[GOAL OF THE EXERCISE]: Return the following from the records below: each line, word for word, starting with the line that contains "Task: Open the 1 rating link" and going on through the line that contains "Toggle the checkmark", with nothing outside that range.

[THE DATA]:
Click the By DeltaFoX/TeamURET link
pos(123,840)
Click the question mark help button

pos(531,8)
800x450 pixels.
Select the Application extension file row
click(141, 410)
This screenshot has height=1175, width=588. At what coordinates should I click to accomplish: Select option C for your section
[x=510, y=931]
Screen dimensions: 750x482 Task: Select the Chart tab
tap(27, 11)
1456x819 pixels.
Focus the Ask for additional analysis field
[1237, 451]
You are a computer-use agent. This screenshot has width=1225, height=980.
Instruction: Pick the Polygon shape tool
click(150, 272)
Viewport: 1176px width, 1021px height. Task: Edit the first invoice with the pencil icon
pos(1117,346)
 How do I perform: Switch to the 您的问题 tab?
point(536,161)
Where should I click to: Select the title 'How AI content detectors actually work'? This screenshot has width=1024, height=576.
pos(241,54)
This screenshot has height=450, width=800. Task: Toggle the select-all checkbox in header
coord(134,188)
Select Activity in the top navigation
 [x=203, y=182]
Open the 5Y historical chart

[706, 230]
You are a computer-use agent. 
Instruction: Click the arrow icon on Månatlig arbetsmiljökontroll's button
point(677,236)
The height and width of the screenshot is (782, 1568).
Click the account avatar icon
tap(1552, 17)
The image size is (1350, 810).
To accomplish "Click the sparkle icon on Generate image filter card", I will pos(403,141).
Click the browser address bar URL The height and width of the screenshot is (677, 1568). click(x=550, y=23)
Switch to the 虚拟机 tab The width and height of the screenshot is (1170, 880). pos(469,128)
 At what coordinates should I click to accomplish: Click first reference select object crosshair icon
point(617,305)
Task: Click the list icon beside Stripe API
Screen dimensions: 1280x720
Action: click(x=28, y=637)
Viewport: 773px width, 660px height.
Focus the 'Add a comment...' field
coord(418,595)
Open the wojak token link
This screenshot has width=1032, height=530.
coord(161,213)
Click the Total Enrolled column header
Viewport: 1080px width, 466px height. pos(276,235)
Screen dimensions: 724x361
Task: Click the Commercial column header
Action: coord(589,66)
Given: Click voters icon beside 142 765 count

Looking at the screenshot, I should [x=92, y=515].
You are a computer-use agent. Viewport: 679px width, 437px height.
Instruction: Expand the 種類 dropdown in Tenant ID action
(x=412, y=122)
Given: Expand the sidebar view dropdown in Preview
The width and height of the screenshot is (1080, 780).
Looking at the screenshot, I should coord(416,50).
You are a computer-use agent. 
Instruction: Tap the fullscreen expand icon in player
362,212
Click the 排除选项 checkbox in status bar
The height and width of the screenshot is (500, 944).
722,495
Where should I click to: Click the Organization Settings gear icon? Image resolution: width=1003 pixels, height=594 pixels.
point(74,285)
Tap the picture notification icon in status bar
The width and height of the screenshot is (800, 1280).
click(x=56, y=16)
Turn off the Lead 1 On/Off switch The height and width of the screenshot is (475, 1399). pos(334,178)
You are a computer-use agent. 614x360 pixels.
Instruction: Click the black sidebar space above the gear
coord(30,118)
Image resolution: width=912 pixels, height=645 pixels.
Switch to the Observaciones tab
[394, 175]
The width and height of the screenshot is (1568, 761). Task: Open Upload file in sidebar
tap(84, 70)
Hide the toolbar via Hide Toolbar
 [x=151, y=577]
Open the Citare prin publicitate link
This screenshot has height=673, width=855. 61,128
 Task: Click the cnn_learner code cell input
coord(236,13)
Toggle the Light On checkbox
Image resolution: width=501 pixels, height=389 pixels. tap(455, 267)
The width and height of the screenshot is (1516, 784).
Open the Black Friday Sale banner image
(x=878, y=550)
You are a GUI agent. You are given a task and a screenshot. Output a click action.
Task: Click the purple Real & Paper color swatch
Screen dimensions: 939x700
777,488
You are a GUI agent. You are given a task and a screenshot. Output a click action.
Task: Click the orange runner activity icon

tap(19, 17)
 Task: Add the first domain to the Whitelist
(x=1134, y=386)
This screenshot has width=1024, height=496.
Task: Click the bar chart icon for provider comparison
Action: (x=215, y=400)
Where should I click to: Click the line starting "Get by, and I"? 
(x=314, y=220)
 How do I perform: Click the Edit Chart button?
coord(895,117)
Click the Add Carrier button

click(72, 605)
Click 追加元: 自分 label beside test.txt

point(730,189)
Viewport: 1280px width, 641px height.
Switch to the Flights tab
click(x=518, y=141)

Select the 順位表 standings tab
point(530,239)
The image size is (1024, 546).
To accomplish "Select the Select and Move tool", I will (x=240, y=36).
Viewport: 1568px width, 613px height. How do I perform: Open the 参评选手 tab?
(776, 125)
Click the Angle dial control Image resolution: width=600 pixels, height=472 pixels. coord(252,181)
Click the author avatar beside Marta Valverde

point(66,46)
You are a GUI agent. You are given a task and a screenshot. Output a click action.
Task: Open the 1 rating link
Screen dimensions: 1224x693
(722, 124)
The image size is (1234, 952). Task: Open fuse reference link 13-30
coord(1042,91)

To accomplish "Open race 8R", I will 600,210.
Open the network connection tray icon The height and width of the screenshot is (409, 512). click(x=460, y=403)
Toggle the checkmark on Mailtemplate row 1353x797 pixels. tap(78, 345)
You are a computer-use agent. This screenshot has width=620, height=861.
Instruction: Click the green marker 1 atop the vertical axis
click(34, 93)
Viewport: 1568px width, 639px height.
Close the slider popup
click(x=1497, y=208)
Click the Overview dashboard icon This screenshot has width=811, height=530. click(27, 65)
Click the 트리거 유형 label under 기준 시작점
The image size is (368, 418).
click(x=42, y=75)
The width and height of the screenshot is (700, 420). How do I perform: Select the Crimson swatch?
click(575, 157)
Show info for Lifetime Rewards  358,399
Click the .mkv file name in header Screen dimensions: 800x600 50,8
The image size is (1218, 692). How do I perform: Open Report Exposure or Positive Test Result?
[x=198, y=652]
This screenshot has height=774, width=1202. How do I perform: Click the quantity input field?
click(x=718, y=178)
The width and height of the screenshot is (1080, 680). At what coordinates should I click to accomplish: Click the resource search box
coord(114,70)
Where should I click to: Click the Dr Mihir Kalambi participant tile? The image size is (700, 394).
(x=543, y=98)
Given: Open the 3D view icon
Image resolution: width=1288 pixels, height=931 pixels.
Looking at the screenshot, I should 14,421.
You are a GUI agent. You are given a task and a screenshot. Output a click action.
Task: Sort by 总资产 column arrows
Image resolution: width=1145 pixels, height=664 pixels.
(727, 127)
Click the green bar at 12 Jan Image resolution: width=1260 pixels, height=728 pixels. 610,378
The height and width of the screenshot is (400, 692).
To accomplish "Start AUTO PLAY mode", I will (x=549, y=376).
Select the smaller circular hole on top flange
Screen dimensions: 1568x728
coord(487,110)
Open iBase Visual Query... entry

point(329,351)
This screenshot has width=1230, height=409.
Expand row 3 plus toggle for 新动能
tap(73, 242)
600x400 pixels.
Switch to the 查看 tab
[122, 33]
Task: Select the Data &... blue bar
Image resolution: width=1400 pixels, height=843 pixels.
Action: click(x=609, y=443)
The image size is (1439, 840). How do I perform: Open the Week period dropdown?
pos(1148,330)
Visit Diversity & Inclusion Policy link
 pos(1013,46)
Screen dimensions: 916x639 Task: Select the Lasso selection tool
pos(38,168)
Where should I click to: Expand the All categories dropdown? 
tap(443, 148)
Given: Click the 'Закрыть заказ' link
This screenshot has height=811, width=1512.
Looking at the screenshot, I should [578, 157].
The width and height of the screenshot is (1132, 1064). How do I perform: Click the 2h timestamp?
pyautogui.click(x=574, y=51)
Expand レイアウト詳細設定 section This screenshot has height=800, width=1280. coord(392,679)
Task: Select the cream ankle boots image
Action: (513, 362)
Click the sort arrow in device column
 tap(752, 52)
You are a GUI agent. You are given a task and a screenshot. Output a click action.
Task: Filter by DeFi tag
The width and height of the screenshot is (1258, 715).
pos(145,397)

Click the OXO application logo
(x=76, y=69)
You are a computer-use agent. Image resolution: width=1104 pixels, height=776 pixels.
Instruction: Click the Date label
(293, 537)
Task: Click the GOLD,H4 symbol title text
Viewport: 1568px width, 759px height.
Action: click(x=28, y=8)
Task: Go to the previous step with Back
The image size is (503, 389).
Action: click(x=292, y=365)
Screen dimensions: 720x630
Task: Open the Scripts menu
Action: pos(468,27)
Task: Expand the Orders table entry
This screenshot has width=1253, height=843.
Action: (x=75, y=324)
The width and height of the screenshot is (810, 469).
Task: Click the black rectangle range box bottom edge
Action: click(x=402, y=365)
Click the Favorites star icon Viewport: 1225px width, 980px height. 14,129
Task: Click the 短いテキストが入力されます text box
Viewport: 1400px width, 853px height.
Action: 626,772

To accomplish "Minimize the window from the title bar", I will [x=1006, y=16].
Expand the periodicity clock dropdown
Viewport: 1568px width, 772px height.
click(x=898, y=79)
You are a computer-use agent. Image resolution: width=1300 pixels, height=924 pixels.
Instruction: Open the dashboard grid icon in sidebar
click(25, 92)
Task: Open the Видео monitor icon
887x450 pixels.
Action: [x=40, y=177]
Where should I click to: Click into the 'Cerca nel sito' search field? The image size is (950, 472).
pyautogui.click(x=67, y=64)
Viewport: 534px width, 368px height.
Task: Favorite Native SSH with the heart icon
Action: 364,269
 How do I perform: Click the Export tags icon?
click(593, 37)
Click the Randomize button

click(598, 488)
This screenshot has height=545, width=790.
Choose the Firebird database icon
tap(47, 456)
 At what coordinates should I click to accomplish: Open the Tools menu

[SOLUTION TO THIS EXERCISE]:
Task: Open the 1 rating link
Screen dimensions: 1224x693
(722, 124)
The image size is (1234, 952). Task: Open fuse reference link 13-30
coord(1042,91)

To accomplish "Open race 8R", I will 600,210.
Open the network connection tray icon The height and width of the screenshot is (409, 512). click(x=460, y=403)
Toggle the checkmark on Mailtemplate row 1353x797 pixels. tap(78, 345)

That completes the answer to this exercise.